I knew, coming in, that this would be a transition, but it still amuses me just how similar people are here.
...I don't just mean physically - although the vast majority of our community is white and fair. Benjamin's class has two students who are of a visibly different ethnicity (they are both from India), but Christopher's class does not have a single child whom I would suspect originally hailed from another country.
...or how we all dress our kids the same - although on any given day, one of my children will bring home a friend wearing the exact same sweater, shoes, gloves or bag. Apparently everyone in Norway shops for their boys at H&M.
...or how we all drive the same (silver) car, even though I on more than one occasion have gotten mad at the car key for refusing to open someone else's Golf.

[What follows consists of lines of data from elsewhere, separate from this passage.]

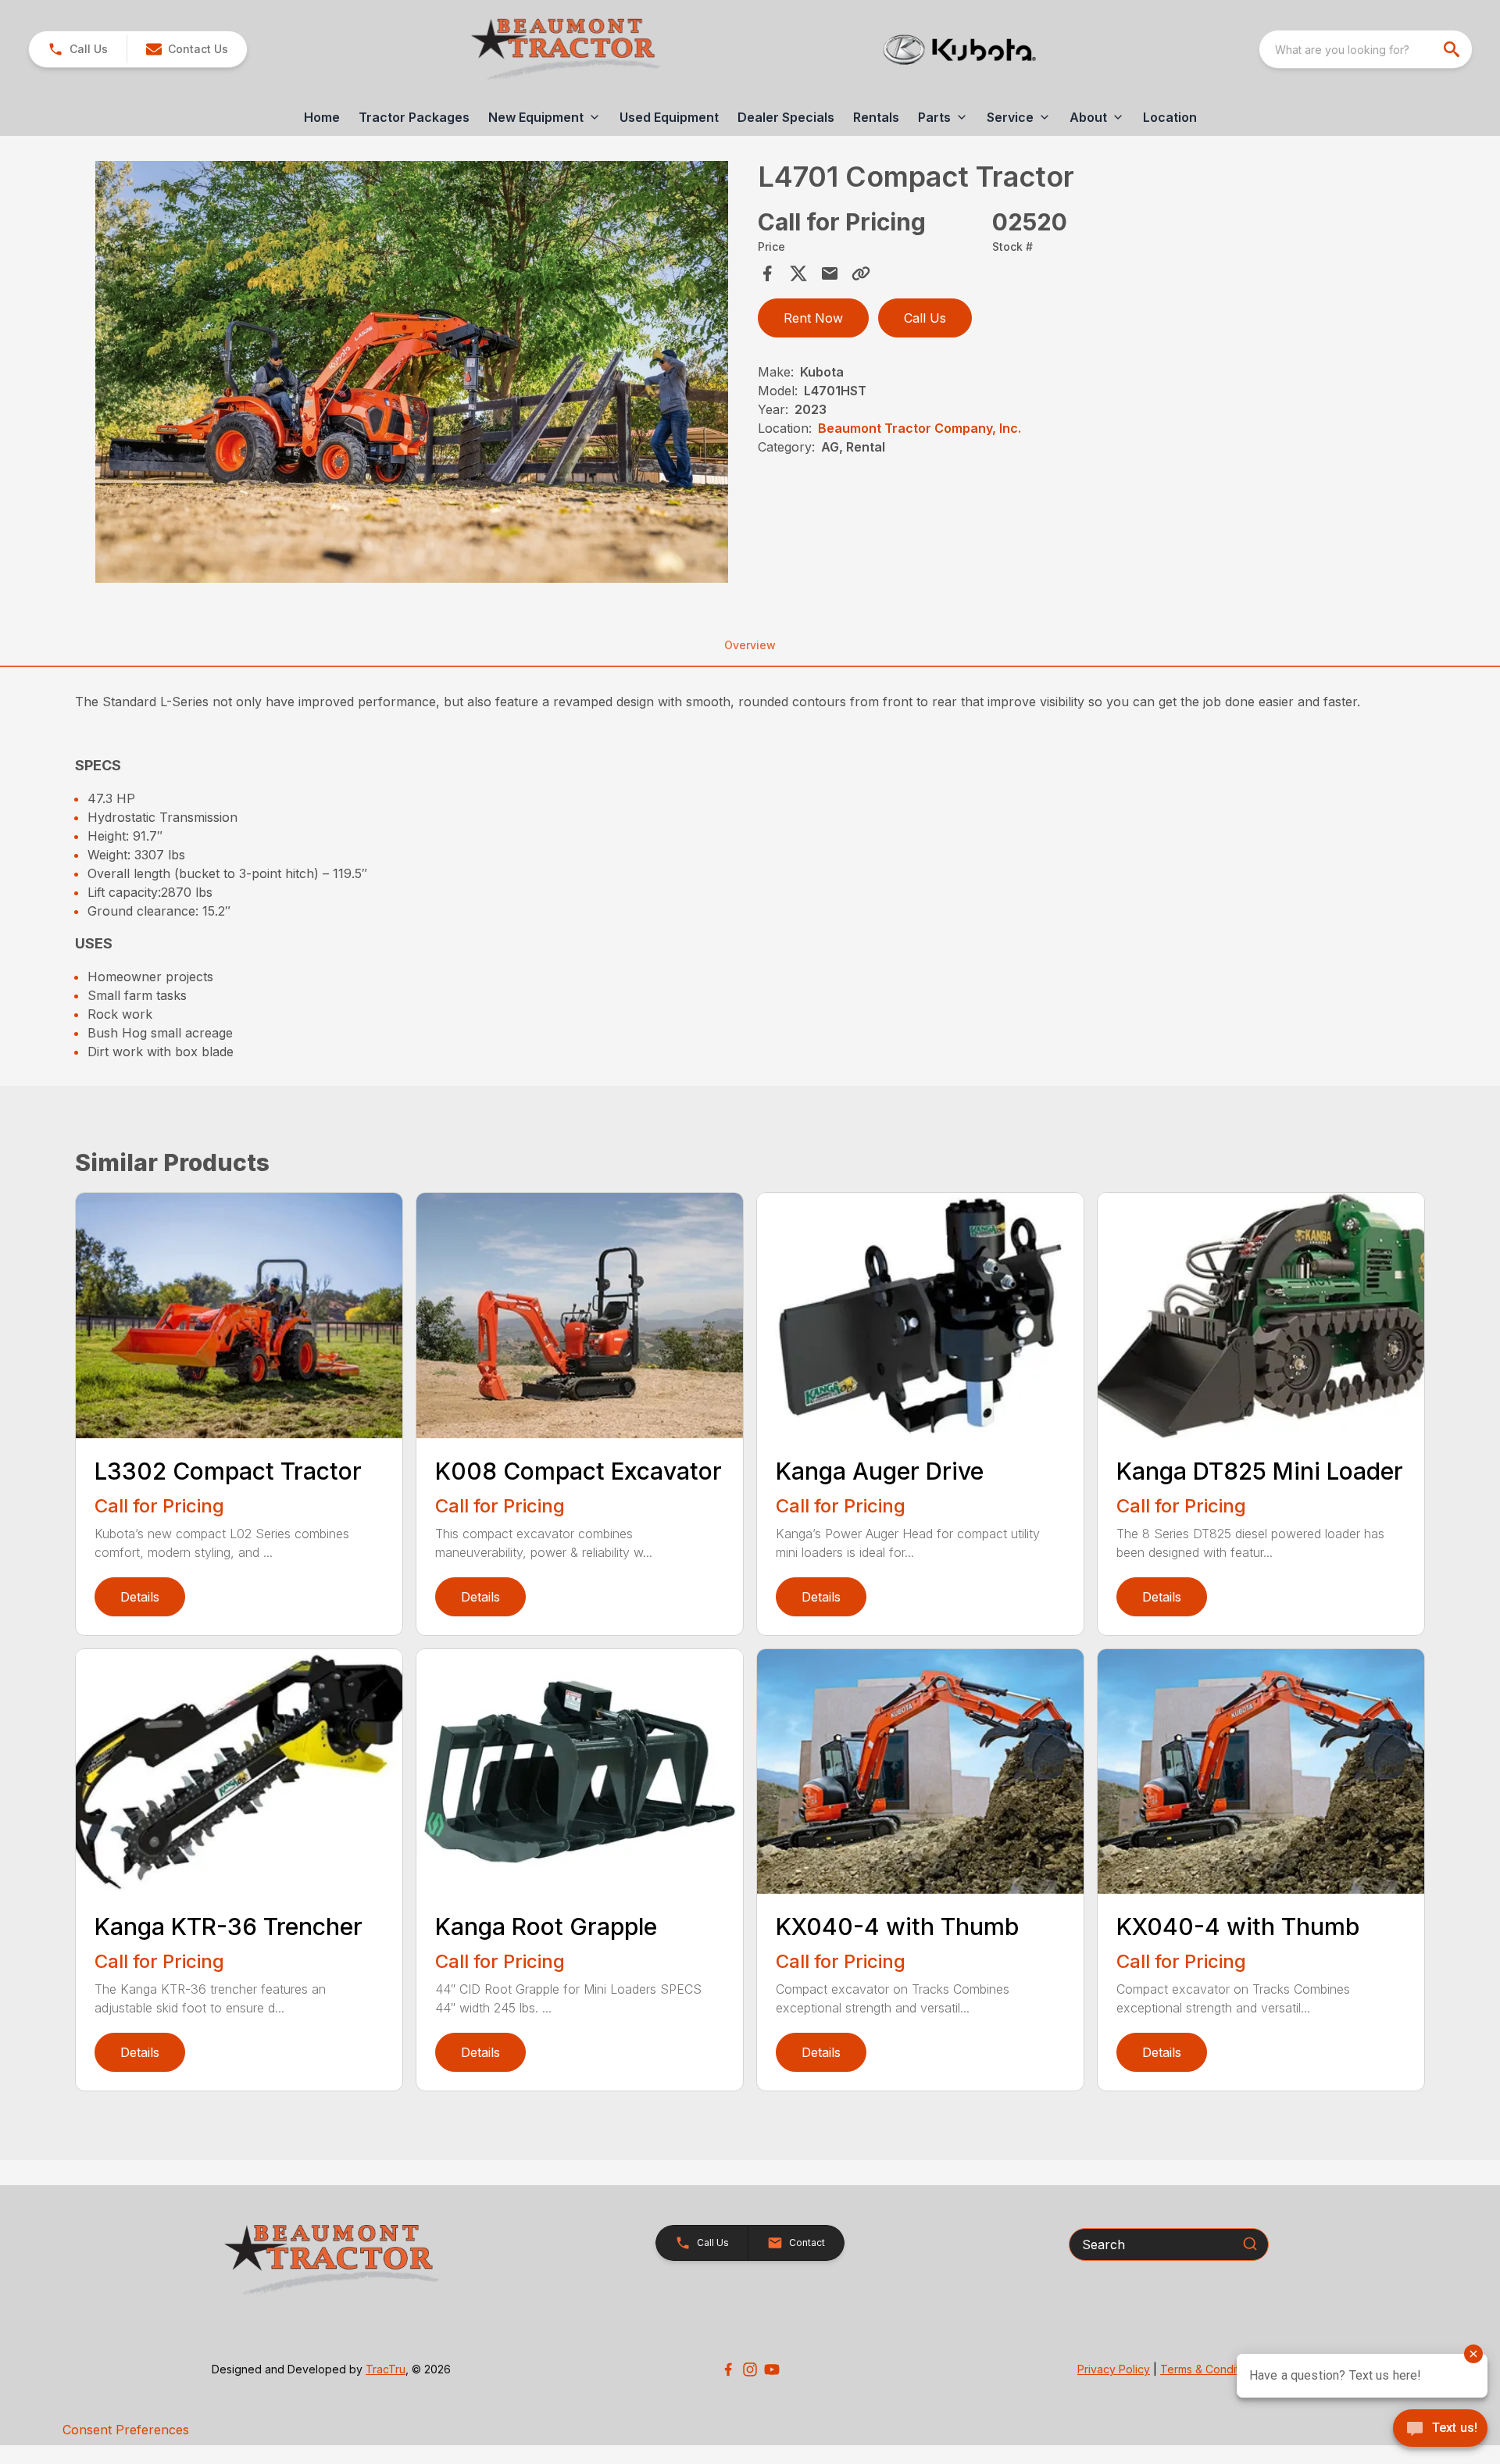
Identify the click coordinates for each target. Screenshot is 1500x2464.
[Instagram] (750, 2369)
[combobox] (1365, 49)
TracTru (385, 2369)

What really makes me laugh is how we all do the same thing for the holidays. Such as the Easter holidays, where every man, woman and child head to the mountains for one last ski fest before spring can be welcomed with open arms.
The entire country shuts down. Try to schedule a work meeting with a Norwegian colleague during Easter. It's not going to happen. A broken down furnace? You're cold out of luck.
Nothing gets done in Norway during Easter, because there's no one around to do it. Walk into downtown Oslo, and it's like being in a ghost town.
There's no point in fighting it.
So go on, join the traffic on the single-lane highways heading up into the mountains for some sunny skiing in shorts. That's where the rest of Norway will be. And tomorrow afternoon, that's where we're planning to go, too.
Because in Norway, apparently, we're like everyone else.